**PROMPT:** Any picture in the range stays out of the copy; retype exactly the lines from the one with "Image resolution: width=1100" to the end of the listing.

─── RECORDS PROVIDED

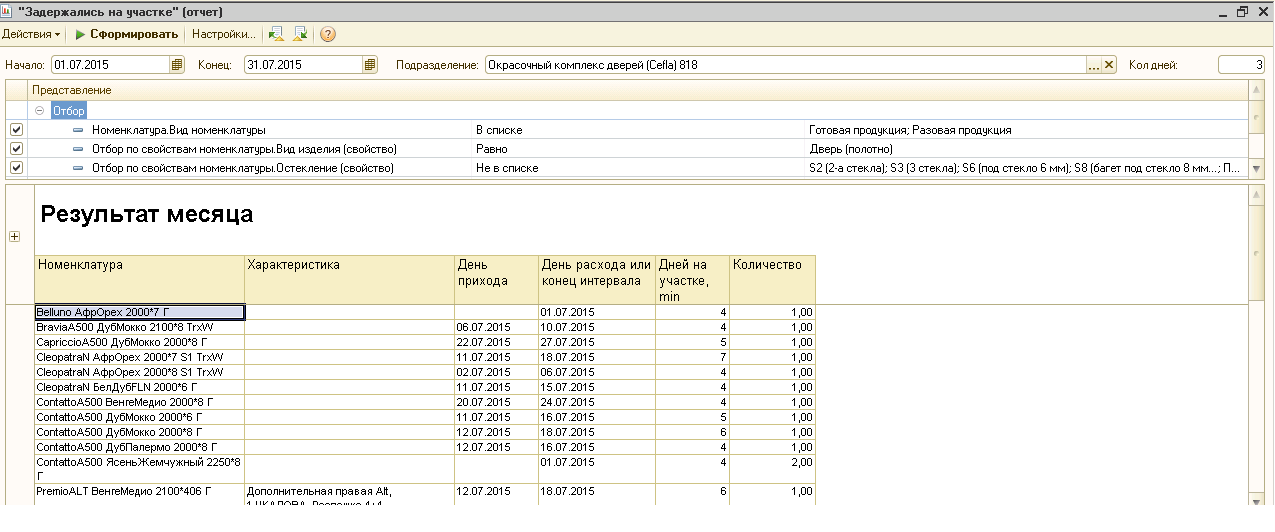Expand the report group with plus sign
1275x532 pixels.
click(x=14, y=237)
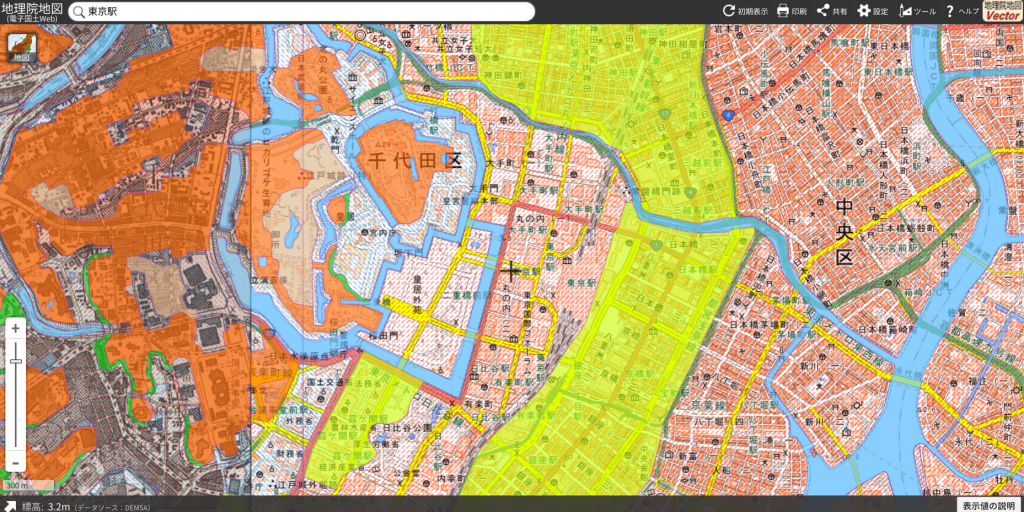Focus the search field containing 東京駅
Image resolution: width=1024 pixels, height=512 pixels.
pos(300,12)
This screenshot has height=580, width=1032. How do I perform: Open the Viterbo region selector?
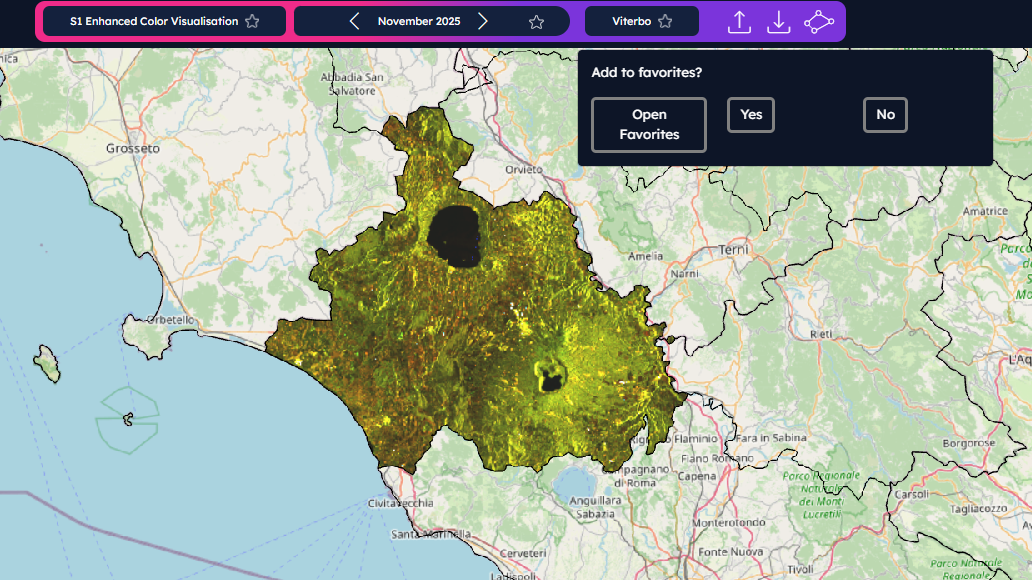coord(630,21)
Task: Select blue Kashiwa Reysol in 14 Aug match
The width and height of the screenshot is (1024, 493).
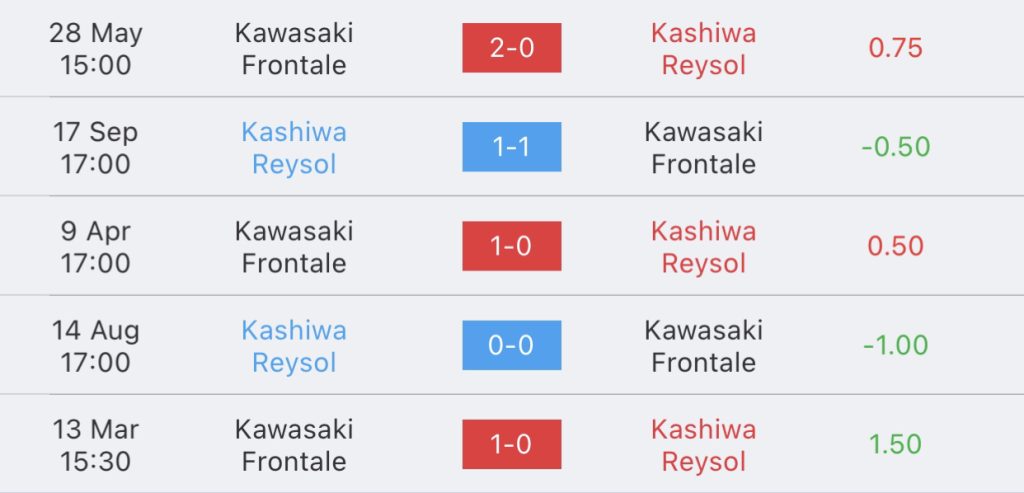Action: click(294, 346)
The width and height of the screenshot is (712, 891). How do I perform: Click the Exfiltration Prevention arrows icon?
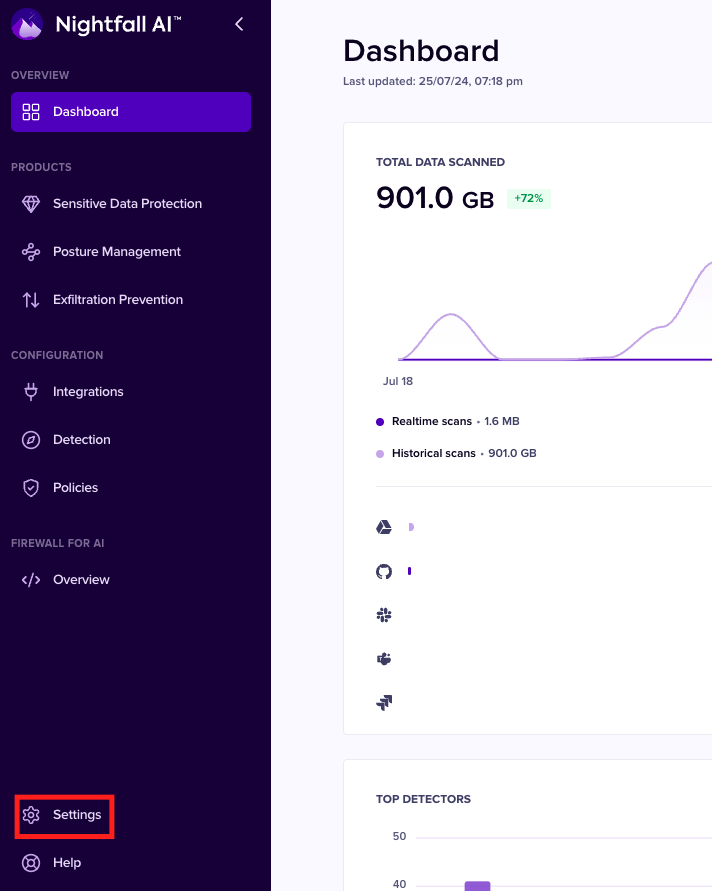pyautogui.click(x=31, y=300)
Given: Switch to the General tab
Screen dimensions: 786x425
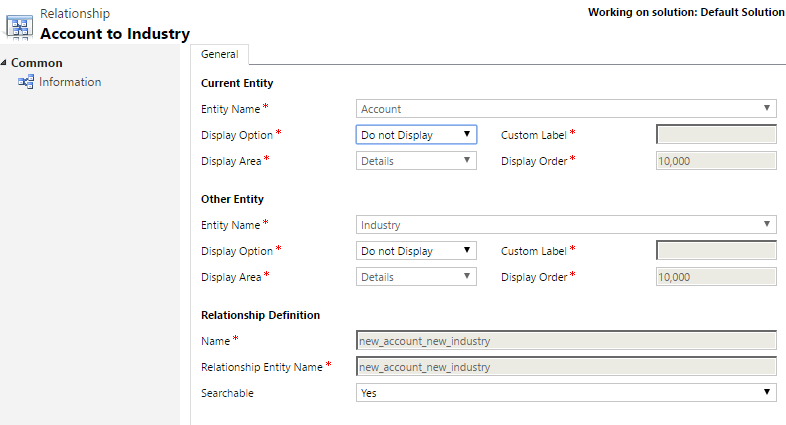Looking at the screenshot, I should pyautogui.click(x=219, y=55).
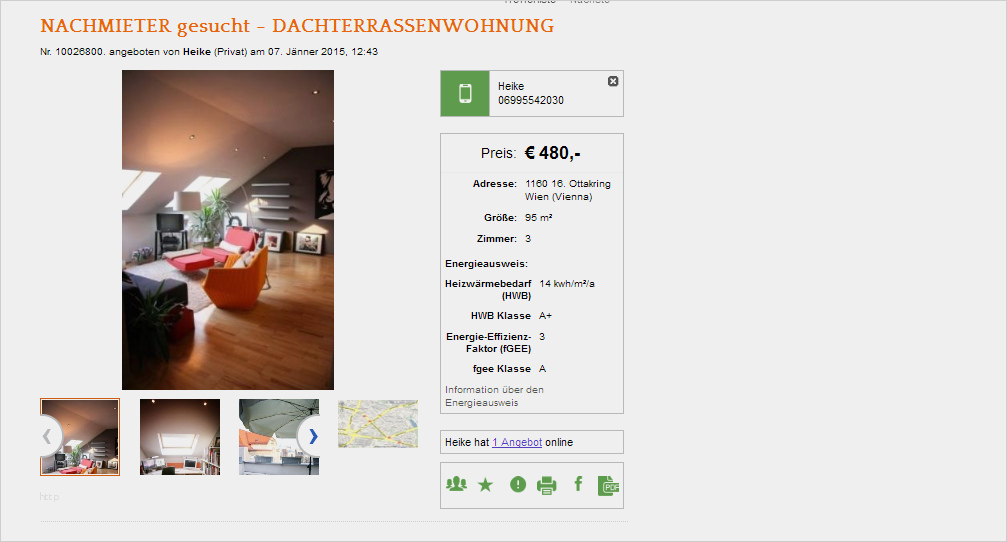
Task: Select the skylight office room thumbnail
Action: pos(180,437)
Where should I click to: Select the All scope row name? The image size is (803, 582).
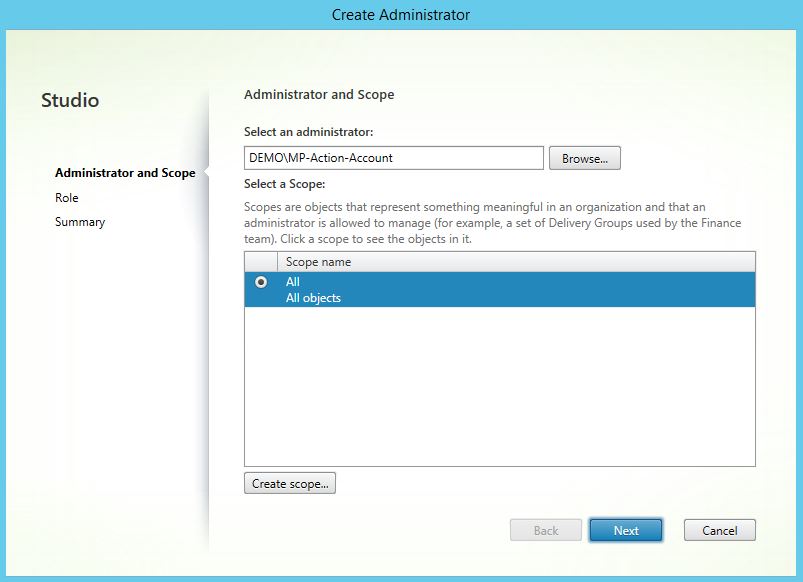293,282
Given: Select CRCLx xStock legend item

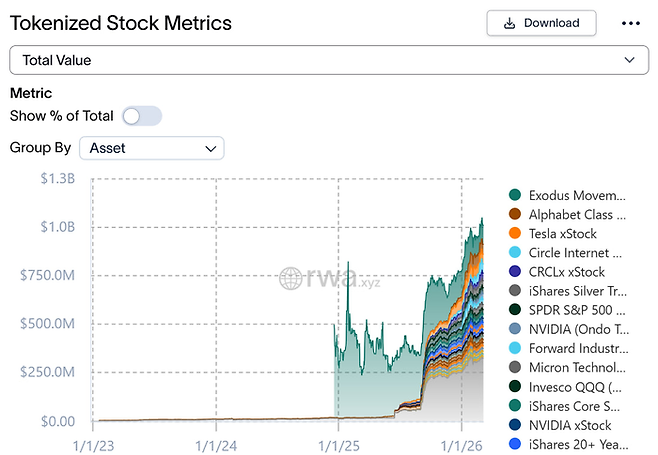Looking at the screenshot, I should (566, 271).
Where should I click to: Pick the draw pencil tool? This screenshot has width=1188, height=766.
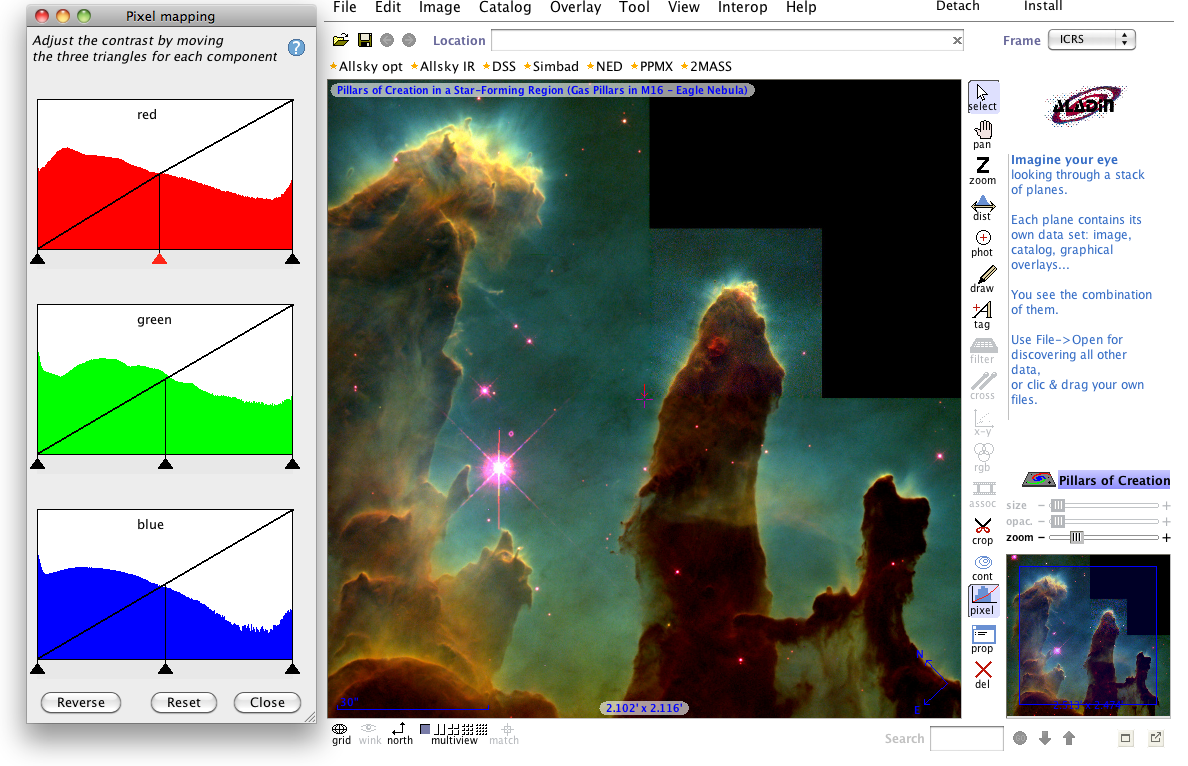(983, 279)
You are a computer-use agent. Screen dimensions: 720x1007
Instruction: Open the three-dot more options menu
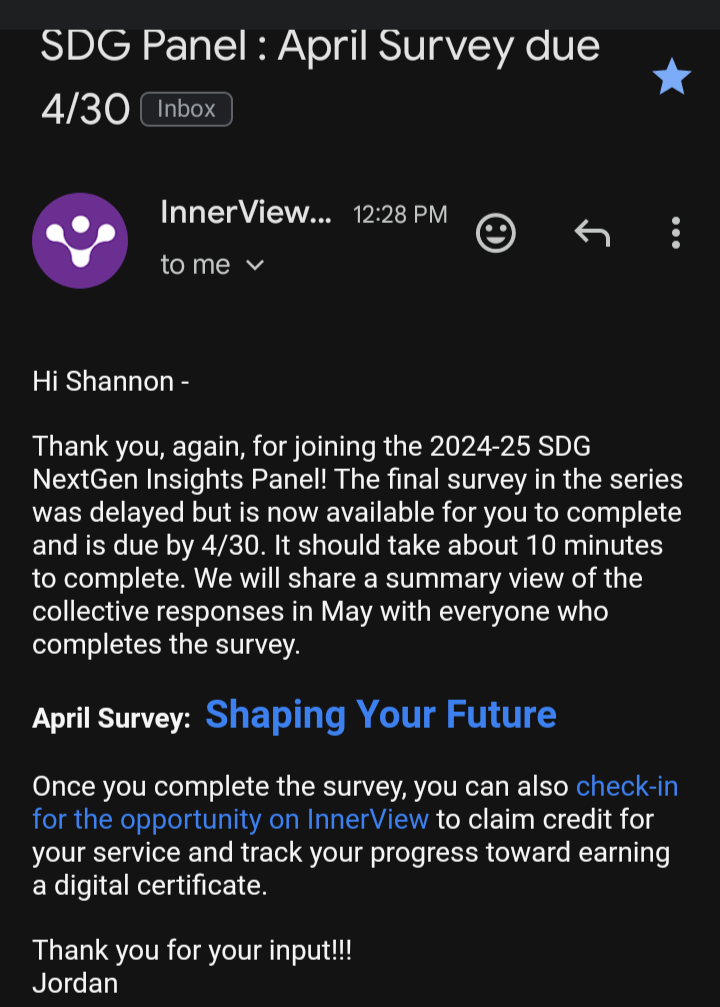click(x=676, y=233)
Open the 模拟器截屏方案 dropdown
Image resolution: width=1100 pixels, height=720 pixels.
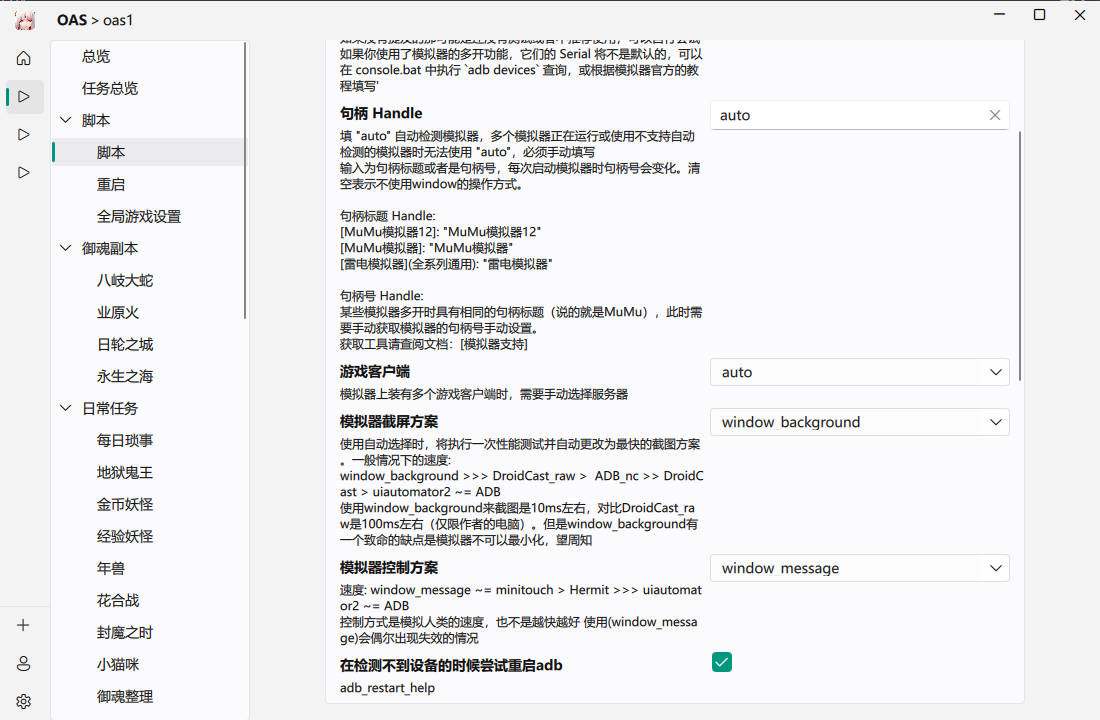click(859, 421)
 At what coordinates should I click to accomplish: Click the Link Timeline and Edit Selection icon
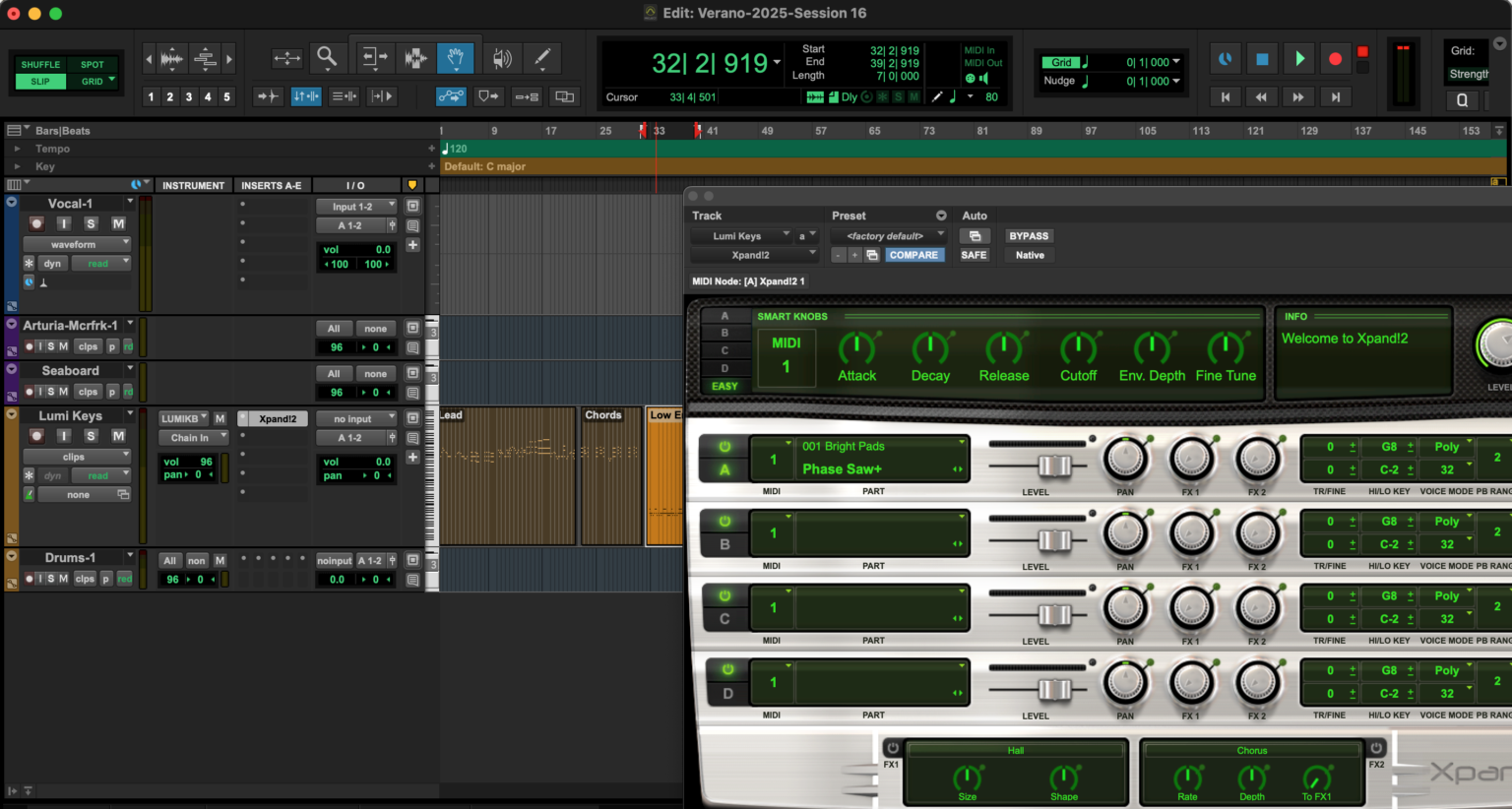coord(308,95)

──────

**SOLUTION FOR THIS EXERCISE:**
Image resolution: width=1100 pixels, height=720 pixels.
click(859, 421)
 At what coordinates should I click to accomplish: Click the Link Timeline and Edit Selection icon
coord(308,95)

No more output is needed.